--- Start of EXTRACT PROVIDED ---

Oil Spill Stock Scams—Don’t Get Cleaned Out by False Cleanup Claims
The oil spill in the Gulf of Mexico poses more than an environmental and economic threat to the region. It also poses a financial threat to investors in the form of scams promising financial gains from investments in companies that claim to be involved in cleanup operations.
Millions of dollars are being spent daily on short-term cleanup of the spill, which began in April 2010 with a blowout at an oil-drilling platform off the coast of Louisiana. The cost of long-term remediation remains unknown given the uncertainty about the extent of damage to the environment, the fishing industry and tourism.
The staff of the Securities and Exchange Commission and FINRA are issuing this alert to warn investors about potential scams that exploit the Gulf oil spill and related cleanup efforts. While some of the companies touting their role in the cleanup may be legitimate, others could be bogus operations that are only looking to clean out unsuspecting investors.

--- End of EXTRACT PROVIDED ---
--- Start of RAW DATA ---

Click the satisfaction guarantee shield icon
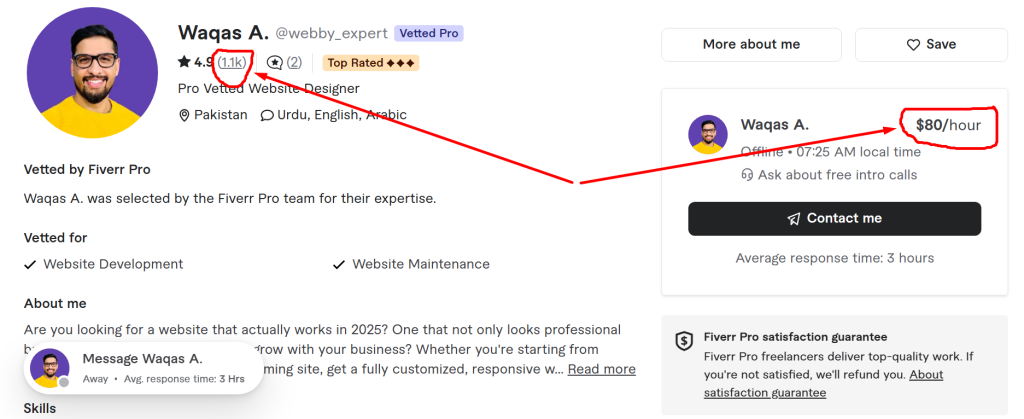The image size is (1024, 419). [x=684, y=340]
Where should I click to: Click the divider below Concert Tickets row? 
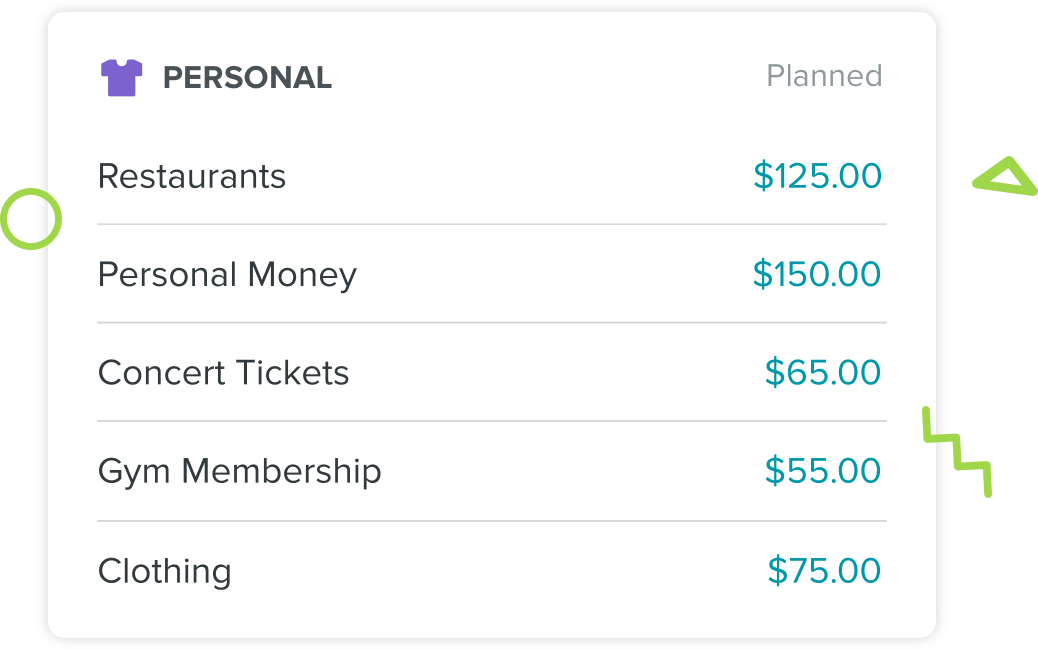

--- End of RAW DATA ---

● CHALLENGES:
1. According to the oil spill scam alert, when and how did the Gulf spill begin?
2. From the oil spill scam alert, reproduce verbatim the part that opens with the words containing "The staff of" and closes with "out unsuspecting investors.".

● TASK-BY-TASK OUTPUTS:
1. It began in April 2010 with a blowout at an oil-drilling platform off the coast of Louisiana.

2.
The staff of the Securities and Exchange Commission and FINRA are issuing this alert to warn investors about potential scams that exploit the Gulf oil spill and related cleanup efforts. While some of the companies touting their role in the cleanup may be legitimate, others could be bogus operations that are only looking to clean out unsuspecting investors.